There is absolutely no evidence of this whatsoever. What we do know (thanks to Janet Clarkson‘s excellent book) is that not one, but two, persons in her household staff gave her an orangeado pie – a pie of apples and oranges in syrup. However, it seems likely that other ladies of the time may well have enjoyed an apple pie, doused with cherry juice. A contemporaneous poet, Robert Greene wrote Menaphon, a tale in which one of the characters offers a lady a most outrageous piece of flattery, saying:

“Carmela deare, even as the golden ball
That Venus got, such are thy goodly eyes,
When cherries juice is jumbled therewithall,
Thy breath is like the steeme of apple pies.”

It’s a short route from cherry juice to cherries, and these days Waitrose reports that sales of traditional puddings (trifle, sticky toffee pudding, cherry pie) were up by 60% in 2020, a year of lockdowns and yearning for comfort. 

This was a pudding served at a board meeting…and it went down well with all the captains of industry, served hot along with ice cream.

Then, what remained, was cut into rectangles, and served cold to sustain those labouring at the pit face (ie in the downstairs office).

I got the idea of including tahini from a recipe published in The Daily Telegraph (sadly, I don’t know the author). It seemed a bit way out, but the nuttiness of the sesame seeds in the tahini echo the nuttiness of the almonds, and works brilliantly. It was a great success, hot or cold, with everybody. You can also experiment with sprinkling over a very controlled amount of smoked salt.

An alternative to this would be a cherry Bakewell tart (post to come).

Pair this with a cherry spirit – a hearty kirsch for example.

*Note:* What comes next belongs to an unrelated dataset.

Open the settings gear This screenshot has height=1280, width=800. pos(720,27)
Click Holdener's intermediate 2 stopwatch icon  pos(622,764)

Recipe for cherry tart with a surprise ingredient – tahini

Serves about eight with ice cream

Ingredients

  • 100g/4 oz toasted flaked almonds
  • 100g/4 oz butter
  • 75g/⅓ cup tahini
  • 50g/¼ cup soft brown sugar
  • 2 tbsps honey
  • 2 large beaten eggs
  • 2 tbsps plain flour
  • 160g/6 oz – one sheet of all butter puff pastry – or you could roll it out yourself
  • 250g/8 oz pitted cherries – frozen or tinned and drained; or, most deliciously, if you have the patience, fresh cherries which you have pitted yourself. At Christmas you might also find jars of cherries pickled in hooch.
  • Cream or ice cream (especially good with home made, no-churn ice cream)

Method

  1. Put the almonds, butter, tahini, sugar, honey, flour and one egg into the Magimix and blend. If it’s very stiff add a couple of teaspoons of Grand Marnier, or damson or sloe gin, or kirsch, or cassis.
  2. Roll out the pastry and put it on a silicone sheet on a baking sheet.
  3. Cut a frame deeply, but not completely through, a couple of cm in from the edge.
  4. Spread the almond dough over the pastry inside the frame.
  5. Fold the pastry frame over itself to give it double height.
  6. Beat the second egg, and paint the whole thing with it.
  7. Press the cherries into the soft almond dough.
  8. Bake for half an hour. Then reduce the oven temperature to 150ºC, cover with foil and cook for another twenty minutes.

Music to cook to

Juliette Gréco sings Le Temps de Cerises.